**REQUIREMENT 1:**
Lay out the stretch of entries from the line that contains "Screen dimensions: 768x1024" through the line that contains "coord(283,455)" as a Markdown table with the columns Row and Entry line. Give one numbered row per line and skip blank lines.

**EXCERPT:**
[Begin]

The effectiveness of the numerical model is heavily influenced by how boundary conditions are defined. These conditions dictate how the electric fields interact with the surrounding environment, particularly in heterogeneous grounding scenarios. Accurate boundary conditions ensure that the simulations reflect real-world behavior, allowing for reliable predictions of electric field distributions around lightning conductors.

The mesh density refers to how finely the computational domain is divided into smaller elements for analysis. A higher mesh density typically leads to more accurate results because it allows for better resolution of electric field variations, especially near critical areas such as conductor tips or ground discontinuities. Conversely, a coarse mesh may overlook important details, leading to inaccuracies in predicting electric field strengths and potential discharge paths.

[End]

**PROVIDED DATA:**
[Begin]

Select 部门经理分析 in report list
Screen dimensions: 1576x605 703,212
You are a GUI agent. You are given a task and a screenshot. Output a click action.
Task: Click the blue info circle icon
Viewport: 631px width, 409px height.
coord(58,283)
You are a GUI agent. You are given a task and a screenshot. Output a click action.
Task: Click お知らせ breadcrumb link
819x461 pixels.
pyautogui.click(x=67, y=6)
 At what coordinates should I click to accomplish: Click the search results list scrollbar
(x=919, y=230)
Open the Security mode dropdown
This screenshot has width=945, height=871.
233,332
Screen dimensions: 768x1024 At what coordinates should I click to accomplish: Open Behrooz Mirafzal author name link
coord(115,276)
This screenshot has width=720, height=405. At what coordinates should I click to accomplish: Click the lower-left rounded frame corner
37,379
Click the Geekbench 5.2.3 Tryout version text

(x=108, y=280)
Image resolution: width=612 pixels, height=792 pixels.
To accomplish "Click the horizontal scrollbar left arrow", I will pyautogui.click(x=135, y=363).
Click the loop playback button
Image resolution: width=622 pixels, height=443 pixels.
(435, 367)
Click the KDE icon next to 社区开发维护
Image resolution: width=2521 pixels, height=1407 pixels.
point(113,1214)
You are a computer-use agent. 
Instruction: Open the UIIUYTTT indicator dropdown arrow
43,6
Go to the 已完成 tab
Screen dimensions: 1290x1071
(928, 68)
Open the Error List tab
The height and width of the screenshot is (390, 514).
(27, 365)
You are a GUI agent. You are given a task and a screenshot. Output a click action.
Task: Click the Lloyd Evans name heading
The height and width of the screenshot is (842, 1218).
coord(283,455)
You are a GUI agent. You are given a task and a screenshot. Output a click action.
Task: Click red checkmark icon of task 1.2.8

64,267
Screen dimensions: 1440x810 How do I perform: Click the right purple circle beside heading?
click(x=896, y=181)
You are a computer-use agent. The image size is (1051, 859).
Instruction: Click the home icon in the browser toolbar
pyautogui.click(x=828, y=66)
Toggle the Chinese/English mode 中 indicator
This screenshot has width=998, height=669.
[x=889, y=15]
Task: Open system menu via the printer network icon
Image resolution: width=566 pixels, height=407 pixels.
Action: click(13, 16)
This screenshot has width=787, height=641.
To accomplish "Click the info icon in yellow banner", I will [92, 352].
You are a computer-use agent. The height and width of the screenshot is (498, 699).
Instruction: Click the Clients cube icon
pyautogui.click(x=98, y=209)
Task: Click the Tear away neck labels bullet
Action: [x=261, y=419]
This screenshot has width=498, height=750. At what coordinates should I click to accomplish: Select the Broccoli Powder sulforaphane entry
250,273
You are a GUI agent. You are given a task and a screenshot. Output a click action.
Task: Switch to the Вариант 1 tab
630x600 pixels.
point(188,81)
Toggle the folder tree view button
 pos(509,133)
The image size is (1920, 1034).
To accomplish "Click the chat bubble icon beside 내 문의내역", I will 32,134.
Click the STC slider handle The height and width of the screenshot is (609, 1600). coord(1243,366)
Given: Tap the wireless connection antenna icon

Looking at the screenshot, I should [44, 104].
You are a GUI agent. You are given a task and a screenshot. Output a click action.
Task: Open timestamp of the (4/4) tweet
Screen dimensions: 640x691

[End]

**REQUIREMENT 2:**
Write out the stretch of the passage on numerical modeling from "The mesh density" through "potential discharge paths." word for word.

**FULL OUTPUT 1:**
| Row | Entry line |
|---|---|
| 1 | Screen dimensions: 768x1024 At what coordinates should I click to accomplish: Open Behrooz Mirafzal author name link |
| 2 | coord(115,276) |
| 3 | This screenshot has width=720, height=405. At what coordinates should I click to accomplish: Click the lower-left rounded frame corner |
| 4 | 37,379 |
| 5 | Click the Geekbench 5.2.3 Tryout version text |
| 6 | (x=108, y=280) |
| 7 | Image resolution: width=612 pixels, height=792 pixels. |
| 8 | To accomplish "Click the horizontal scrollbar left arrow", I will pyautogui.click(x=135, y=363). |
| 9 | Click the loop playback button |
| 10 | Image resolution: width=622 pixels, height=443 pixels. |
| 11 | (435, 367) |
| 12 | Click the KDE icon next to 社区开发维护 |
| 13 | Image resolution: width=2521 pixels, height=1407 pixels. |
| 14 | point(113,1214) |
| 15 | You are a computer-use agent.  |
| 16 | Instruction: Open the UIIUYTTT indicator dropdown arrow |
| 17 | 43,6 |
| 18 | Go to the 已完成 tab |
| 19 | Screen dimensions: 1290x1071 |
| 20 | (928, 68) |
| 21 | Open the Error List tab |
| 22 | The height and width of the screenshot is (390, 514). |
| 23 | (27, 365) |
| 24 | You are a GUI agent. You are given a task and a screenshot. Output a click action. |
| 25 | Task: Click the Lloyd Evans name heading |
| 26 | The height and width of the screenshot is (842, 1218). |
| 27 | coord(283,455) |

**FULL OUTPUT 2:**
The mesh density refers to how finely the computational domain is divided into smaller elements for analysis. A higher mesh density typically leads to more accurate results because it allows for better resolution of electric field variations, especially near critical areas such as conductor tips or ground discontinuities. Conversely, a coarse mesh may overlook important details, leading to inaccuracies in predicting electric field strengths and potential discharge paths.